I had a dress that I was saving for when I got to goal weight it was something I really loved. I realized that it would take me years to be able to get into it so last year I gave it to my mom, yesterday my sister was wearing it. I admit she looked lovely in it but I was so hurt. Then when she went out she just left it on the floor. So I did something horrible. I grab it and hid it where I can’t even reached it.
Do I feel bad, sadly no.. I wish I did, but it really hurt me.
I have no idea if I am just so uber sensitive that things mean more than normal. I mean I feel what I feel, I know I feel things way more intensely then a ‘norm’ so it is just frustrating.
I’m gonna go to bed and nurse this cold and wait for Friday to come.. God I want to punch someone in the neck!
Yesterday I woke up feeling cheerful and hopeful, I talked my husbands ear off! I am sure he was quietly in his mind going omg woman shut up lol. The day before that I couldn’t even get out of bed, let alone talk.. I just wanted to sleep and forget the world around me, moving was a pain both mentally and physically. Depression is crippling and it makes me miss the mania.. I missed almost a week of my antipsychotic and it completely threw my emotions for a loop. I highly advise that you never ever go off your meds without the assistance of your doctor.
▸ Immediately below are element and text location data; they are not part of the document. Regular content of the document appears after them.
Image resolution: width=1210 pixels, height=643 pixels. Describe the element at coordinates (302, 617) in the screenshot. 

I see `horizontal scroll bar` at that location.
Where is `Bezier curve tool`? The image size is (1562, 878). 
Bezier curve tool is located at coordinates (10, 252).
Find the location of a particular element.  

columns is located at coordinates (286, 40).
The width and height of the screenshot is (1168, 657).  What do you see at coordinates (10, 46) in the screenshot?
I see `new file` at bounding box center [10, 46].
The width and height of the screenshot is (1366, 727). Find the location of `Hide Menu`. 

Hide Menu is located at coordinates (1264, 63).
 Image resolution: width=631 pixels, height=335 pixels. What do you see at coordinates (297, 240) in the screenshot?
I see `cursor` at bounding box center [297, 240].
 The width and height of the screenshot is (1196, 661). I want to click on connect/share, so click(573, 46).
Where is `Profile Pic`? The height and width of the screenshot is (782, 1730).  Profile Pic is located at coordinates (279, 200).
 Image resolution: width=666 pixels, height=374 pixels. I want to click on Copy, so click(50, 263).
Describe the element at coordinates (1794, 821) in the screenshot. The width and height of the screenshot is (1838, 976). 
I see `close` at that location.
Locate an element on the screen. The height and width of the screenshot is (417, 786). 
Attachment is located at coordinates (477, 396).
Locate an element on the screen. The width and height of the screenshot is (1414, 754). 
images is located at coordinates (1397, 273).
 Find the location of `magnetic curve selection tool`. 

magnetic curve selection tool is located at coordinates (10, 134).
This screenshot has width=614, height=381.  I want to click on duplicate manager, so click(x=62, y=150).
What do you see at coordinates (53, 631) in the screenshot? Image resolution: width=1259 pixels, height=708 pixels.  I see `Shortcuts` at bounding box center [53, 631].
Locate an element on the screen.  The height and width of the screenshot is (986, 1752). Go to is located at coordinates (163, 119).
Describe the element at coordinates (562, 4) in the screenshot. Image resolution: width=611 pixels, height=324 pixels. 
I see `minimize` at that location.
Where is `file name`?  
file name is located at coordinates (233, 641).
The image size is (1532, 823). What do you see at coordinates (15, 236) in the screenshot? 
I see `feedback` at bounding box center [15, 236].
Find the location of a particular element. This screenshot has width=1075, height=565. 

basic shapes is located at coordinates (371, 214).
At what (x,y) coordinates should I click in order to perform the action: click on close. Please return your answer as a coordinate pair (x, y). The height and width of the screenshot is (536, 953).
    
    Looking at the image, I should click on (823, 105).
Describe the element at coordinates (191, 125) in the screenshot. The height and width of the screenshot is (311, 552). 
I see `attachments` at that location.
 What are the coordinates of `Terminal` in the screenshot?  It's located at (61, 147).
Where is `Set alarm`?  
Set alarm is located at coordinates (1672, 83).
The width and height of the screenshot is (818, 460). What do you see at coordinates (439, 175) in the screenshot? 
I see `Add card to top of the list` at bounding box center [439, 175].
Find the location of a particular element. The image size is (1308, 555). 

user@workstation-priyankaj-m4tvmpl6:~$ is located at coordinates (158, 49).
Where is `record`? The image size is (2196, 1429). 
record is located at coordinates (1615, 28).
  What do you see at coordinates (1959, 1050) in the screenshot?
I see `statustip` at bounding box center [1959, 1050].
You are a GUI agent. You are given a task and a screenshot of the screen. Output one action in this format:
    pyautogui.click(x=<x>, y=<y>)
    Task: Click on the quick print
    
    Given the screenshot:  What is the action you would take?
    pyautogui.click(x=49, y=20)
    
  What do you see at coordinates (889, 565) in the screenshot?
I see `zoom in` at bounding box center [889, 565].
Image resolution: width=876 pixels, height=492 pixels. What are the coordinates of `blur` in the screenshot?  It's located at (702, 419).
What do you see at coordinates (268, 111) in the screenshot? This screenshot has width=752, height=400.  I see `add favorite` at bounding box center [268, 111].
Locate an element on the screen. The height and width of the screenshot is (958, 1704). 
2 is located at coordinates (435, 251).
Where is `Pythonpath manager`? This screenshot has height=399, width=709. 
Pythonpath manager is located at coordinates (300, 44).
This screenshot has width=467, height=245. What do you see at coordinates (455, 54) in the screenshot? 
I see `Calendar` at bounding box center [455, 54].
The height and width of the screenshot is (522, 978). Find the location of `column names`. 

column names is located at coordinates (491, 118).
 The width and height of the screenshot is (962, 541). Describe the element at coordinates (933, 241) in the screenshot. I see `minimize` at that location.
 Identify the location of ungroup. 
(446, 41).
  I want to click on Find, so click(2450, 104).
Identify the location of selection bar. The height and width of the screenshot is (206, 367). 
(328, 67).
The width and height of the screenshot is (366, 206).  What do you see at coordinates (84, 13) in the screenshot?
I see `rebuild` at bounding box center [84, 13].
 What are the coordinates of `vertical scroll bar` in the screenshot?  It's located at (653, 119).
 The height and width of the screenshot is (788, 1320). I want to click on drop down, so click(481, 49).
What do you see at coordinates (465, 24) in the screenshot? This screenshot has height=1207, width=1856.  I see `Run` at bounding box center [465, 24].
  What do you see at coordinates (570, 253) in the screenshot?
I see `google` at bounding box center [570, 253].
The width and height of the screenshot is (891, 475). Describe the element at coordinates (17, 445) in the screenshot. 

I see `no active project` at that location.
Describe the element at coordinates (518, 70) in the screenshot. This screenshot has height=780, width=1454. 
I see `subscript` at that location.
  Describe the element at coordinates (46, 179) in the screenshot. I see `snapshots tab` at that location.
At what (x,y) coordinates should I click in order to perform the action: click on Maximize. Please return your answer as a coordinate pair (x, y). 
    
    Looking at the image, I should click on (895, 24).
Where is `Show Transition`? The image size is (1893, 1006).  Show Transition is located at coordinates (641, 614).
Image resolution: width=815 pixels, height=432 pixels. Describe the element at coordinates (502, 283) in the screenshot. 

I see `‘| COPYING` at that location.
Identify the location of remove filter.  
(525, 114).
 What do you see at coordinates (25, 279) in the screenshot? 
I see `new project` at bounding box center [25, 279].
It always seem like a good idea to stop taking what I think is a poison that fills my veins, but it keeps me from completely ruining my life and/or killing myself. Even now with being on the meds I don’t have that much control over my emotions. People say to meditate or some other Zen type thing, but you have a gazillion thoughts racing through your head it is pretty much impossible..
Hopefully they will figure out my meds enough that I can have some semblance of a normal life.. I look forward to that day very much!